WHAT IS EXPECTED: Please reproduce all of the records below word for word, without changing anything.

PROVIDED ENTRIES:
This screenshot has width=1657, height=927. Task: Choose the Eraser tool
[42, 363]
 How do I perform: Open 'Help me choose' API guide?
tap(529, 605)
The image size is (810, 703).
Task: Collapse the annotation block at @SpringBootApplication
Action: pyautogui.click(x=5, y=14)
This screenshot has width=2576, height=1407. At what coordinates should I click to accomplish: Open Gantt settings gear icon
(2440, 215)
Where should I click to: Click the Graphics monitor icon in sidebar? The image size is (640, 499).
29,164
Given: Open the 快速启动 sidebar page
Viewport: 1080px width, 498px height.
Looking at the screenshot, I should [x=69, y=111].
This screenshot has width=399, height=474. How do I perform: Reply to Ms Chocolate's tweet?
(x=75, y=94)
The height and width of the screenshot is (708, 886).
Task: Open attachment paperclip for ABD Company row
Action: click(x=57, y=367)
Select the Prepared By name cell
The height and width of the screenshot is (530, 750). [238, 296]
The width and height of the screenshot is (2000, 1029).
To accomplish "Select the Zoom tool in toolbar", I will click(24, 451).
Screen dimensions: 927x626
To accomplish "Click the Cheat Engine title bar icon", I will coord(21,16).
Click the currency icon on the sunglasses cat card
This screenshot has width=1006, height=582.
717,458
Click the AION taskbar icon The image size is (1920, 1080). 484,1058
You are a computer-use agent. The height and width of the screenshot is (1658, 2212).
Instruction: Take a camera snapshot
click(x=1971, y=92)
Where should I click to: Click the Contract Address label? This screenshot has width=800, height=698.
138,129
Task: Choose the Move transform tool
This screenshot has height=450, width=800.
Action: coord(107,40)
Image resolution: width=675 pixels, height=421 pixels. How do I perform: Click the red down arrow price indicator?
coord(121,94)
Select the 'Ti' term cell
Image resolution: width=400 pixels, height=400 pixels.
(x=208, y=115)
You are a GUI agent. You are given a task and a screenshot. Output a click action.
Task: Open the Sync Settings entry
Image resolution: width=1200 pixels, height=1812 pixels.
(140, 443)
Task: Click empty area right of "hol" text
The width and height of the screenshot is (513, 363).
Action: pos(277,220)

RESULT:
This screenshot has width=1657, height=927. Task: Choose the Eraser tool
[42, 363]
 How do I perform: Open 'Help me choose' API guide?
tap(529, 605)
The image size is (810, 703).
Task: Collapse the annotation block at @SpringBootApplication
Action: pyautogui.click(x=5, y=14)
This screenshot has width=2576, height=1407. At what coordinates should I click to accomplish: Open Gantt settings gear icon
(2440, 215)
Where should I click to: Click the Graphics monitor icon in sidebar? The image size is (640, 499).
29,164
Given: Open the 快速启动 sidebar page
Viewport: 1080px width, 498px height.
Looking at the screenshot, I should [x=69, y=111].
This screenshot has width=399, height=474. How do I perform: Reply to Ms Chocolate's tweet?
(x=75, y=94)
The height and width of the screenshot is (708, 886).
Task: Open attachment paperclip for ABD Company row
Action: click(x=57, y=367)
Select the Prepared By name cell
The height and width of the screenshot is (530, 750). [238, 296]
The width and height of the screenshot is (2000, 1029).
To accomplish "Select the Zoom tool in toolbar", I will click(24, 451).
Screen dimensions: 927x626
To accomplish "Click the Cheat Engine title bar icon", I will coord(21,16).
Click the currency icon on the sunglasses cat card
This screenshot has width=1006, height=582.
717,458
Click the AION taskbar icon The image size is (1920, 1080). 484,1058
You are a computer-use agent. The height and width of the screenshot is (1658, 2212).
Instruction: Take a camera snapshot
click(x=1971, y=92)
Where should I click to: Click the Contract Address label? This screenshot has width=800, height=698.
138,129
Task: Choose the Move transform tool
This screenshot has height=450, width=800.
Action: coord(107,40)
Image resolution: width=675 pixels, height=421 pixels. How do I perform: Click the red down arrow price indicator?
coord(121,94)
Select the 'Ti' term cell
Image resolution: width=400 pixels, height=400 pixels.
(x=208, y=115)
You are a GUI agent. You are given a task and a screenshot. Output a click action.
Task: Open the Sync Settings entry
Image resolution: width=1200 pixels, height=1812 pixels.
(140, 443)
Task: Click empty area right of "hol" text
The width and height of the screenshot is (513, 363).
Action: pos(277,220)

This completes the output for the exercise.